I wipe my tears away but fresh ones follow. The despair and agony in his voice breaks my heart. “I can’t help it. I know how it feels to try and change. I wanted to cut out the part of me that makes me so weak and vulnerable. I didn’t want to be broken. I hated myself because I couldn’t change. Living like everyone else was killing me. Until you came along.”

“If I teach you anything while we’re together, I want you to live. Really live. Your life, your way. If anyone tries to make you feel bad, fuck ’em. Fuck ’em all. Don’t let anyone break you again. Especially me.”

“You wouldn’t hurt me. Not like that.”

“I hope not.” He says it wistfully, his voice aching with regret and heartache yet to happen. “You mean so much to me.”

“Master—” My voice breaks and I don’t care if it’s stupid to say this before we’ve even known each other a week. “I love you. Only you. No matter what.”

“Ranay,” he breathes out, his voice shaking as badly as mine. “If anything happens to you…”

“You’re the one in danger.” I try to laugh and lighten the emotion choking me. “Be careful.”

“I’m not in danger. But I risk your safety every moment I’m with you.”

I shiver, but it isn’t with fear. The healing bites on my thighs ache with the memory of his sensual danger. “Red.”

“That’s my girl. I need to go soon. Have you had enough pleasure to get you through the night?”

“I’ve had plenty, but what about you?”

He hums and I can almost see his eyes twinkling with humor. “I’ve had dessert listening to you.
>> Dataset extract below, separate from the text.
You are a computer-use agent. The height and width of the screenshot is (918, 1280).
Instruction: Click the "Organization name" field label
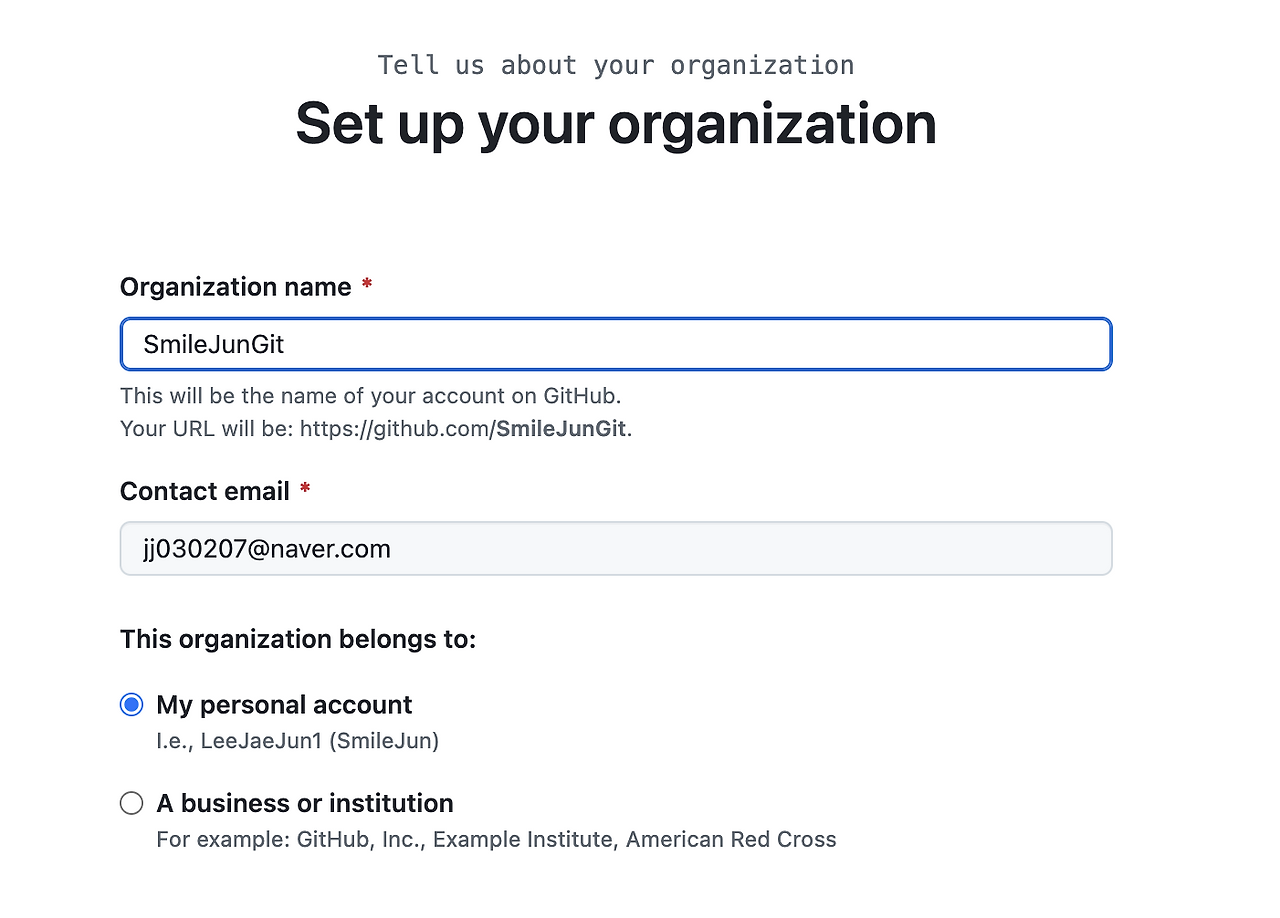pyautogui.click(x=235, y=287)
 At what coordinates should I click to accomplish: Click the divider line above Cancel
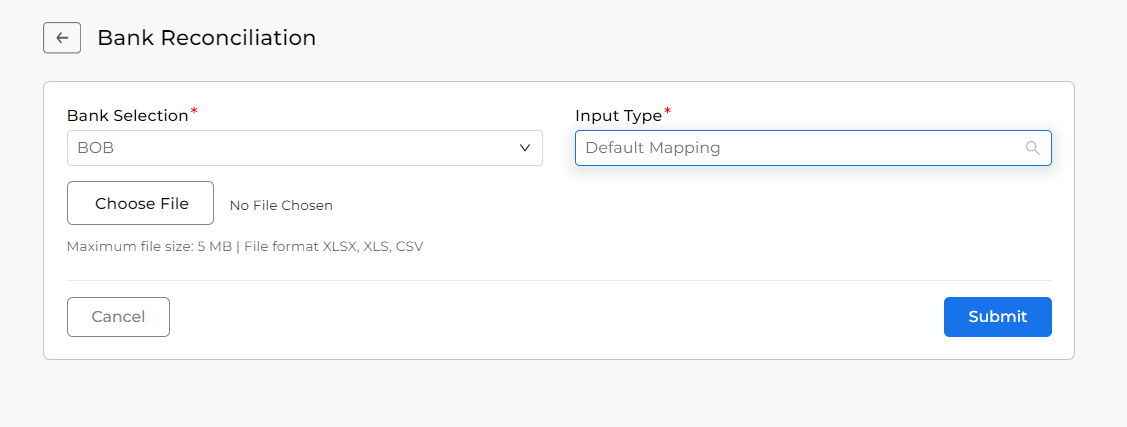(x=559, y=280)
Now curl up with Sheba and get some sleep. I’ll talk to you tomorrow night, same time.”

“Promise?”

He hesitates, and I’m glad I challenged him. He always keeps his promises.

“I promise. Sleep tight.”

“Goodnight, Master.”

I bury my face in his pillow and wrap my arms tightly around Sheba. I wish it was him instead, so I could take away his pain. So much darkness and death in his life. How could someone who’s seen such violence and loss be so tender and understanding?

That’s why he has such a dark edge to him. He is dangerous. I believe him, now. But I know the tenderness in his heart too. The way he whisperskittenand kisses my forehead, or makes sure I have enough tasks to get through a miserably long day alone with my history. He’s taking care of me even though he’s gone, better than anyone in my life has ever done.

Sleep eludes me, my thoughts tumbling ever darker and more disturbing. If his father attacked them, killed his mother and nearly killed him…

Did that mean Charlie was forced to kill his own father?

15

After work, I swing by Vanderholt College and park in a guest spot in front of the huge gray box of a building. Decades ago, it used to be a Kmart, but a few years ago they converted into a technical college.

I rub Sheba behind the ears while I build up enough courage to go inside. I don’t have a good track record with college. But that was university, the traditional route of thousands of other nameless freshmen roaming around without a clue. I want to expand my position with Dr. Wentworth so I can handle the animals more rather than manning the receptionist desk. Supposedly Vanderholt offers a vet tech degree. Whether I’ll be able to afford it or not is another question entirely.